Wie mijn blog een beetje volgt, weet inmiddels dat ik graag de schijnwerper richt op wat onbekender plekjes in Italië. Van mij dus geen verhalen over het Colosseum of de scheve toren van Pisa. Op de tocht ‘buiten de gebaande paden’ brengen we dit keer een bezoek aan Narni, een stadje in het zuidelijke puntje van Umbrië, vlakbij de grens met Lazio. Rome ligt zo’n honderd kilometer verderop.
Narni was al eeuwenlang een nederzetting van de Umbri, toen de Romeinen de plaats in 299 voor Christus veroverden na een beleg van liefst een jaar. De nieuwe heersers noemden de stad Narnia, naar de rivier de Nar, de huidige Nera. Wellicht doet de Romeinse naam Narnia een belletje rinkelen, omdat er een bekende (ook verfilmde) boekenreeks De Kronieken van Narnia van de Engelse schrijver C.S. Lewis bestaat. Die boeken en films hebben echter niets te maken met het echte stadje; wel is het zo dat de schrijver de naam Narnia aan de hand van een kaart van Italië uitkoos omdat hij die zo mooi vond klinken.
Het tegen een heuvel gebouwde Narni toont zich meteen al bij aankomst van een gastvrije kant, want het heeft liften en zelfs een heus kabeltreintje om je vanaf de beneden liggende parkeerplaatsen comfortabel naar boven te helpen. Neem je het treintje, dan kom je via een korte passage direct uit op de hoofdstraat, de Via Garibaldi.
Al gauw loop je daar tegen het Palazzo dei Priori aan. Het ligt op de plek waar zich ooit het Romeinse forum bevond. Opvallend zijn de twee hoge bogen, die toegang geven tot de fraaie loggia op straatniveau. De gevels laten sporen zien van fresco’s en inscripties. Het bovenste deel van het palazzo dateert uit de Renaissance.
Recht ertegenover ligt het Palazzo Comunale, waarvan de bestanddelen teruggaan tot het eind van de 13e eeuw. Het palazzo is samengesteld uit drie torenwoningen die met elkaar werden verbonden, hetgeen in de vormen van de gevel goed zichtbaar is. Een merkwaardig element in die gevel is de kleine langwerpige loggia, waarvan je niet goed kunt zien of hij echt van binnenuit toegankelijk is dan wel een louter decoratief doel dient. De reliëfs boven die loggia dateren eveneens uit de 13e eeuw en verbeelden heel diverse thema’s: Judith en Holofernes, fantasiedieren, een valkjacht en toernooiridders.
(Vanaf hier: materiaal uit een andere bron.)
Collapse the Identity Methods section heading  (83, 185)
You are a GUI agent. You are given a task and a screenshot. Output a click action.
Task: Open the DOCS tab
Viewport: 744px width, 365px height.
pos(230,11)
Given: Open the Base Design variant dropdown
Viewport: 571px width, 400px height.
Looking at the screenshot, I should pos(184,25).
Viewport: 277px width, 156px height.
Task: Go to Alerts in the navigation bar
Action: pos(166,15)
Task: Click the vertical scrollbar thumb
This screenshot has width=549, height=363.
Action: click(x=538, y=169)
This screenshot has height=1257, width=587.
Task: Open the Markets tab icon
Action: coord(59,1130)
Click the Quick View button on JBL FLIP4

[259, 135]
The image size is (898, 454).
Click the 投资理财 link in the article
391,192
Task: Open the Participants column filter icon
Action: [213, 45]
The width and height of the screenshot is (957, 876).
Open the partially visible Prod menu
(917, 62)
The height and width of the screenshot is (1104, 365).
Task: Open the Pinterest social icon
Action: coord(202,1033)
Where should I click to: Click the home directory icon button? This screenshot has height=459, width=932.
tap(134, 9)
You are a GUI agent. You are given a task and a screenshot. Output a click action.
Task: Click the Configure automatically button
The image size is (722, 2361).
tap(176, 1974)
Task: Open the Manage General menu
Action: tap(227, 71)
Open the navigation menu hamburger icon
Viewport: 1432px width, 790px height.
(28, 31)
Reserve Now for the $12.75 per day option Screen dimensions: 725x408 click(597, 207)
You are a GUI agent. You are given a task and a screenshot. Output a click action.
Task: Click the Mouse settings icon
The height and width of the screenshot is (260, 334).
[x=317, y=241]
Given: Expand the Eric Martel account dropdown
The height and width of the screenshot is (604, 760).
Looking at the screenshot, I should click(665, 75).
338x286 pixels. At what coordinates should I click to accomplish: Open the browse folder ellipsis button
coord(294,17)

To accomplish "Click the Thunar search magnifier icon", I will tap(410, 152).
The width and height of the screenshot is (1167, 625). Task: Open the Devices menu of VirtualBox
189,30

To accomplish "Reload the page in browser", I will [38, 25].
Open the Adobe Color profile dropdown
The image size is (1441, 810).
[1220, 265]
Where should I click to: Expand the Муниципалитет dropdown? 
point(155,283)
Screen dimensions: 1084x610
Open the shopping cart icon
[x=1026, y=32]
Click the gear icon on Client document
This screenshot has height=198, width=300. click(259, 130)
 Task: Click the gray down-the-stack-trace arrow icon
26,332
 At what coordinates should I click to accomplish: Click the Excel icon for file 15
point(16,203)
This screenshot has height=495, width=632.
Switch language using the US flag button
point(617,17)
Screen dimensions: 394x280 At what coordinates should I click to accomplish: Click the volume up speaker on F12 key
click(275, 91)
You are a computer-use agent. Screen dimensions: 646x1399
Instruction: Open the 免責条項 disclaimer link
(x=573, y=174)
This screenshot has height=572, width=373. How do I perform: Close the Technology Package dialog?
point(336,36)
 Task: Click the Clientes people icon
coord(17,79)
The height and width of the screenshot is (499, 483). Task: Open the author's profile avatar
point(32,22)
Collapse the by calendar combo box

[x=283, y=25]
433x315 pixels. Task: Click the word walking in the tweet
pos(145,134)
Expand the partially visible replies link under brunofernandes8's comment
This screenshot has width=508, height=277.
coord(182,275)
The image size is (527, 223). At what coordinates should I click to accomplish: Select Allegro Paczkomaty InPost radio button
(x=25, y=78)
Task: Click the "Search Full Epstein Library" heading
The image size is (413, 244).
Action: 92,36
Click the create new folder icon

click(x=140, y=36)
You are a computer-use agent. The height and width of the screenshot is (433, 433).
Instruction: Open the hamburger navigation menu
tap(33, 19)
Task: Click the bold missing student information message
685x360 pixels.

Lukrake invallen van de maker, zo lijkt het.
Naast wereldlijke gebouwen telt Narni enkele bijzondere kerken. De belangrijkste is de kathedraal van San Giovenale, opgedragen aan de eerste bisschop van de stad, die leefde in de 4e eeuw. Zoals meestal het geval is met vroegchristelijke heiligen, is over deze Juvenalis zo goed als niets bekend. Wel las ik dat zijn relikwieën in de 9e eeuw werden gestolen en naar Lucca overgebracht. Al vrij snel werden ze weer teruggegeven, omdat er onder het volk aldaar allerlei ziektes uitbraken die werden opgevat als straf voor de roof. De kerk, gesticht in de 11e eeuw en in later eeuwen een paar keer uitgebreid, heeft aan een (lager gelegen) zijde een trappartij en aan een andere zijde een portico. Het middenschip is romaans, de zijschepen werden later aangebouwd. Onder het altaar bevindt zich de cripte waarin de relikwieën van de heilige rusten.
De kathedraal kijkt uit over de Piazza Garibaldi, een best wel apart plein waarvan ik ook een paar impressies laat zien. Een mix van strenge, middeleeuwse gebouwen en aanpassingen in later stijlen.
De San Francesco, een andere kerk, ziet er van buiten niet erg indrukwekkend uit, maar verrast binnen des te meer. Op de plek waar de kerk verrijst zou Franciscus zich in het jaar 1213 een paar dagen hebben opgehouden. De plaatselijke bisschop had hem uitgenodigd om een paar wonderen te komen verrichten, waaronder de genezing van een lamme en een blinde en de uitdrijving van een duivel. Kennelijk was deze onderneming zo succesvol dat de inwoners van Narni besloten om ter plekke een kerk ter ere van Franciscus op te richten. De intieme San Francesco is rijk bedeeld met fresco’s, merendeels uit de 14e eeuw. Je vindt ze op de zuilen en in de kapellen in de zijschepen.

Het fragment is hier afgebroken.